Le monde de Marie. Aux Philippines, une sœur australienne de 71 ans risque l'expulsion pour "agitation politique"
Tous les jours, Marie Colmant revient sur un sujet passé (presque) inaperçu. Aujourd'hui, une religieuse australienne dont l'engagement a personnellement déplu au président philippin Rodrigo Duterte.
Patricia Fox doit être fixée sur son sort, lundi 18 juin.
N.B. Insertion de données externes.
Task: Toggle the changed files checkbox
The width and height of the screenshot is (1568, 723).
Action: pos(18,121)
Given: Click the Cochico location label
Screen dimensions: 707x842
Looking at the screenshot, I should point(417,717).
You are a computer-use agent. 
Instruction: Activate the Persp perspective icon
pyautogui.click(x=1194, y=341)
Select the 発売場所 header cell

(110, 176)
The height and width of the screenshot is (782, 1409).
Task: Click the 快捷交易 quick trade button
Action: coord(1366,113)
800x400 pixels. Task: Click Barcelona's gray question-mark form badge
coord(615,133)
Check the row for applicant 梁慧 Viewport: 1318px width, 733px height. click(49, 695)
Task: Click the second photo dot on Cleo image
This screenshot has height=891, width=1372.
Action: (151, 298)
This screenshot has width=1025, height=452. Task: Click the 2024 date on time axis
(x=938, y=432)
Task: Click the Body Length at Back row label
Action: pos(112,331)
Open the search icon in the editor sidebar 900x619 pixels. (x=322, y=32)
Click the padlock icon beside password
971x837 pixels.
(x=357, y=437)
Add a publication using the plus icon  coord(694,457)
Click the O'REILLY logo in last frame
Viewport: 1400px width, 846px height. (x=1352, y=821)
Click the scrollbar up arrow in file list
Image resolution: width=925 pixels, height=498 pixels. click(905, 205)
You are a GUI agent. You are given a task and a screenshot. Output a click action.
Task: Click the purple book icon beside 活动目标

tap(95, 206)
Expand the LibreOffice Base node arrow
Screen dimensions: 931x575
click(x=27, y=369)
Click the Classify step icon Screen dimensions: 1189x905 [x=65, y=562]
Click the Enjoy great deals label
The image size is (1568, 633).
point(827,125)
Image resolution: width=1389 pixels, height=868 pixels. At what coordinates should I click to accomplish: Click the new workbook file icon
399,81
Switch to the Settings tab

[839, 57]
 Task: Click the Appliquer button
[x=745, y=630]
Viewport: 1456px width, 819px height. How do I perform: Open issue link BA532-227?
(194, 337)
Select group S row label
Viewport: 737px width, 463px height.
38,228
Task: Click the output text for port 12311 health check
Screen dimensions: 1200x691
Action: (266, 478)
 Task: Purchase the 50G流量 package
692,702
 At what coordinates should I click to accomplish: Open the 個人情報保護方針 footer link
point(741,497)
Cette religieuse australienne, sous le coup d’un arrêté d’expulsion des Philippines, a prévenu : "Je ne monterai pas dans cet avion". Cette dame de 71 ans attend tranquillement la police, dans cette petite maison de Manille qu’elle partage avec six autres sœurs de la congrégation de Notre-Dame de Sion.
Patricia Fox, avocate de formation, a fait appel de son arrêté d’expulsion. C’est la raison pour laquelle elle va se battre, convaincue d’avoir le droit de son côté, puisqu’on n’applique pas une décision qui fait l’objet d’un appel en cours. Certes, mais on est aux Philippines, un pays dirigé tout en brutalité par Rodrigo Duterte depuis deux ans, et avoir la loi de son côté n’est pas forcément un abri. C’est lui qui, d’ailleurs, a personnellement ordonné l’arrestation de cette religieuse qui lui tapait sur le système depuis un moment.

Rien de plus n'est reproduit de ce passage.